Um dos três mortos em chacina ocorrida ontem no Recreio dos Bandeirantes, Rodrigo Basilio Lemos, chegou a ser preso ano.passado suspeito de fazer parte de uma quadrilha especializada em golpes contra bares e hospedagens de alto padrão na capital fluminense.
A trama envolveu uma uma sequência de fraudes que envolveu consumo de luxo, cartões virtuais e cancelamentos estratégicos de pagamento.
Segundo as investigações da 12ª Delegacia de Polícia (Copacabana), o grupo atuava de forma organizada e interestadual, com ramificações no Rio e em São Paulo, e mantinha um padrão de vida elevado sustentado por calotes aplicados em estabelecimentos comerciais.A investigação começou após um golpe aplicado em um bar tradicional da Zona Sul carioca.
No local, os suspeitos consumiram pratos sofisticados, como lagosta e camarões, além de bebidas importadas, entre elas, whisky envelhecido por 20 anos. A conta ultrapassou R$ 10 mil.
No momento do pagamento, segundo a polícia, o grupo utilizou artifícios fraudulentos para frustrar a cobrança, deixando o prejuízo para o estabelecimento.
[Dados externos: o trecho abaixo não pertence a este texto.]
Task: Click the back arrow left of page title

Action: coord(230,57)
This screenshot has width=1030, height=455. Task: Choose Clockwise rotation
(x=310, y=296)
A partir desse episódio, os investigadores passaram a monitorar os passos da quadrilha e identificaram um segundo padrão de golpe, desta vez no setor de hospedagem.De acordo com a Polícia Civil, integrantes do bando se hospedaram em um hostel no Rio e realizaram sete reservas diferentes, sempre de forma fracionada, usando cartões virtuais distintos a cada diária.A estratégia tinha objetivo de dificultar o rastreio das transações e retardar a percepção da fraude.
Durante a estadia, o grupo passou a consumir refeições e bebidas no local, alegando que os valores seriam compensados posteriormente nas diárias contratadas. Mais uma vez, optaram pelos itens mais caros do cardápio.